Windows Command Line Interface and Cuda

Hello,

I’m trying to run all my programs through windows command prompt instead of using visual studios. I’m going through the installation guide and I have a few questions.

I’ve reached the verify the installation section and tested the samples.
I’ve been able to compile and run deviceQuery through visual studio using the deviceQuery.cpp file. I tried recreating this result using the command line prompt but I was not sure what the syntax is supposed to be.

Is there a guide or reference I can use to determine how to run programs for CUDA through cmd?

The installation guide wasn’t not helpful for this purpose. At this time I’ve tried typing, inside the deviceQuery folder:
“nvcc -E deviceQuery.cpp” and met with the following as a result.

nvcc warning: the ‘compuite_20’, ‘sm_20’, and ‘sm_21’ architectures are deprecated, and may be removed in a future realease…
nvcc fatal : cannot find compiler ‘cl.exe’ in PATH

Any assistance will be greatly appreciated.

The installation guide is indeed not helpful for this purpose.

One possible method to figure this out is to study the way the VS projects result in compile commands (study the VS console when you compile a project) you can figure it out with some trial and error.

You may need to add some paths to your environment variables (e.g. %PATH%)

I use the Windows command line exclusively when working with CUDA. For one-time set up of the environment variables needed by MSVC prior to the use of the CUDA toolchain, I created a batch file compilervars.bat with the following content:

call “c:\Program Files (x86)\Microsoft Visual Studio 10.0\VC\vcvarsall.bat” amd64

Obviously the location of the vcvarsall.bat file will differ based on your MSVS version.
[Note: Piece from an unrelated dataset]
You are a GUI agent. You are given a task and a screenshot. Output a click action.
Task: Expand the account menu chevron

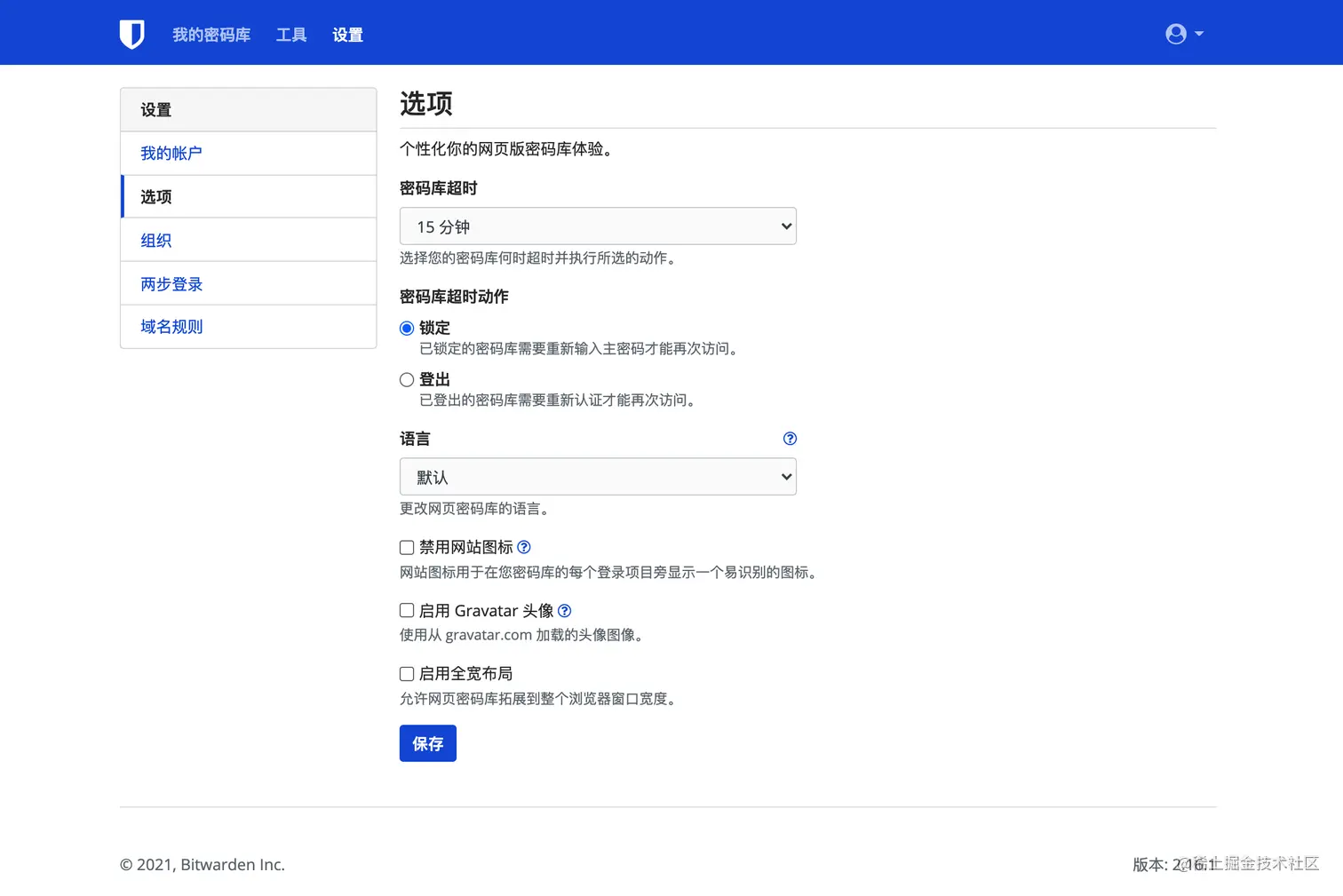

The argument amd64 specifies the 64-bit toolchain. Other compilers may come with similar environment setup batch files. For example I use the following to set up the environment for the Intel compilers:

call “c:\Program Files (x86)\Intel\Composer XE 2013\bin\iclvars.bat” intel64 vs2010
call “c:\Program Files (x86)\Intel\Composer XE 2013\bin\ifortvars.bat” intel64 vs2010

@txbob
I will look into and see what I can come up with. I will post here if I find something that can help someone else.

@njuffa
I’ll try that later today. I use MSVS 15, is there any discrepancies or and issues of using a newer version over VS10? Also, do you have any references I can use to find what commands I can use to run my programs?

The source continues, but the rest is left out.